(Activity) What lines in the records include the string "agent"? Return each one.

(Records for processing)

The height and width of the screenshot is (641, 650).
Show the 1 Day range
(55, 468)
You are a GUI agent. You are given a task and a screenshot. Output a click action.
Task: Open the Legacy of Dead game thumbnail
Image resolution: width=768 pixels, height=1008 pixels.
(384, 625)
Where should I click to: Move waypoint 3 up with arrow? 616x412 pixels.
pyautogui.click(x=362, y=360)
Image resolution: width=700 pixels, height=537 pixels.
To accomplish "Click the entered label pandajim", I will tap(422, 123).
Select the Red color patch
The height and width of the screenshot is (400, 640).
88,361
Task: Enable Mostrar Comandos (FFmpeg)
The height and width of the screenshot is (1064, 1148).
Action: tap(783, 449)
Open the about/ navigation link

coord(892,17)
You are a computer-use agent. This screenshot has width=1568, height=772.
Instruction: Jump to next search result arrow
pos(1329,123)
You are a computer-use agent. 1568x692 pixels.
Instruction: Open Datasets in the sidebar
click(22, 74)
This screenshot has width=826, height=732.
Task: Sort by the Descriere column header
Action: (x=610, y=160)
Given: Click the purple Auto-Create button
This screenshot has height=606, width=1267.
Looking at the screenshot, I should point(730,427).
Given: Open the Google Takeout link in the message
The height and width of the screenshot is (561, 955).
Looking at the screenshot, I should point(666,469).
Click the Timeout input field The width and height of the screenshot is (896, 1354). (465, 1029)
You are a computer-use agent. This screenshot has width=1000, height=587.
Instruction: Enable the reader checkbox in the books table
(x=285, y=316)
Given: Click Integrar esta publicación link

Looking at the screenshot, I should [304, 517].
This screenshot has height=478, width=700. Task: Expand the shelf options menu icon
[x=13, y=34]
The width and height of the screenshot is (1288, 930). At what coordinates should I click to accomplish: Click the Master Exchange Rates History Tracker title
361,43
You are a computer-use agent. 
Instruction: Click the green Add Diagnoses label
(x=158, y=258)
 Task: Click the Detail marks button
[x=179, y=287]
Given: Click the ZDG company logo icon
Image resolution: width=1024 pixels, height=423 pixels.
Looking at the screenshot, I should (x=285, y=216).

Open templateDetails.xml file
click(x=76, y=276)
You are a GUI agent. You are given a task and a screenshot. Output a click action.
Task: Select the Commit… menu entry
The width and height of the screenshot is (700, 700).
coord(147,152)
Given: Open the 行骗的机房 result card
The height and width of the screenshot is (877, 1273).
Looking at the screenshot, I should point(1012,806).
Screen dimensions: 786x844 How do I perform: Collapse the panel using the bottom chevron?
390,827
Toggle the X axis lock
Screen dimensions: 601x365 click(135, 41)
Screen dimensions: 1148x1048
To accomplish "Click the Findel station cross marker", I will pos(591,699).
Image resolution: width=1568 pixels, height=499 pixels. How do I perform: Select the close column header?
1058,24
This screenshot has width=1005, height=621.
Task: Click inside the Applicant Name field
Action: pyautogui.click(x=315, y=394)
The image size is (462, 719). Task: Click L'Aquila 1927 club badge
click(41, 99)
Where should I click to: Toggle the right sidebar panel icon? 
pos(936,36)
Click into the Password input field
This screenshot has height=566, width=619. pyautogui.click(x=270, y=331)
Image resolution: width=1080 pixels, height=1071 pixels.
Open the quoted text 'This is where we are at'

(Response)
You are a GUI agent. You are given a task and a screenshot. Output a click action.
You are a computer-use agent. This screenshot has width=1568, height=772.
You are a computer-use agent. 1568x692 pixels.
You are a computer-use agent. This screenshot has width=1000, height=587.
You are a computer-use agent. 
You are a GUI agent. You are given a task and a screenshot. Output a click action.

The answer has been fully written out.